An animated film by French caricaturist, cartoonist and animator Émile Cohl. It is one of the earliest examples of hand-drawn animation, and considered by many film historians to be the very first animated cartoon. Despite appearances the animation is not created on a blackboard but rather on paper, the blackboard effect achieved by shooting each of the 700 drawings onto negative film. The title is a reference to the “fantasmograph”, a mid-19th century variant of the magic lantern that projected ghostly images on to surrounding walls.
First thing I did was try to turn up the volume on my phone. Then I realized it was pre audio. Then I started to rewatch it and caught myself thinking "why am I watching this dank-meme video without audio?". That this is nearly as trippy, maybe more trippy, than some of the dank videos I've seen on the Internet these days, it's amazing how far we haven't come, or how perverse we've always been.
Probably it was screened with largely improvised live music (piano), so this isn't quite the original experience. There's a version with some music on archive.org linked in this thread. Watching the silents without any audio feels weird, "empty", and the original audiences must've felt the same.

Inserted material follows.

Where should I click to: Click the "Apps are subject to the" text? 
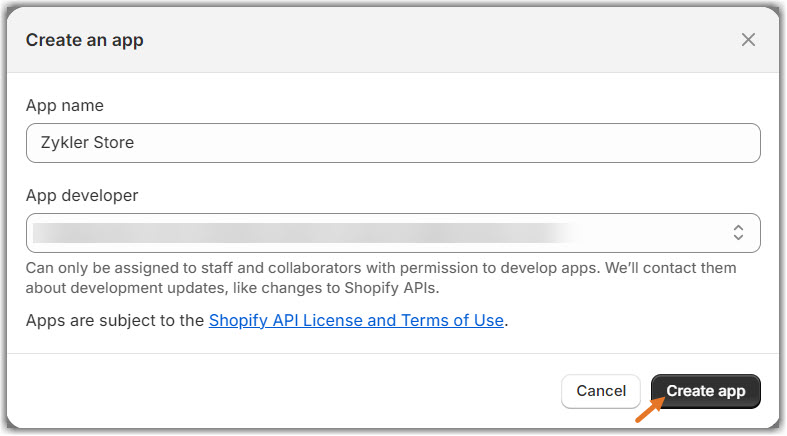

The overall sound was like that, but of course different pianists had different styles and repertoires of typical melodies that they'd improvise with.
Some more ambitious feature length films would employ ensembles or an entire orchestra, which is what Griffith did first for the Birth of a Nation. Of course in that case the music had to be written in advance, though I'm not sure how much of it has been preserved over the decades.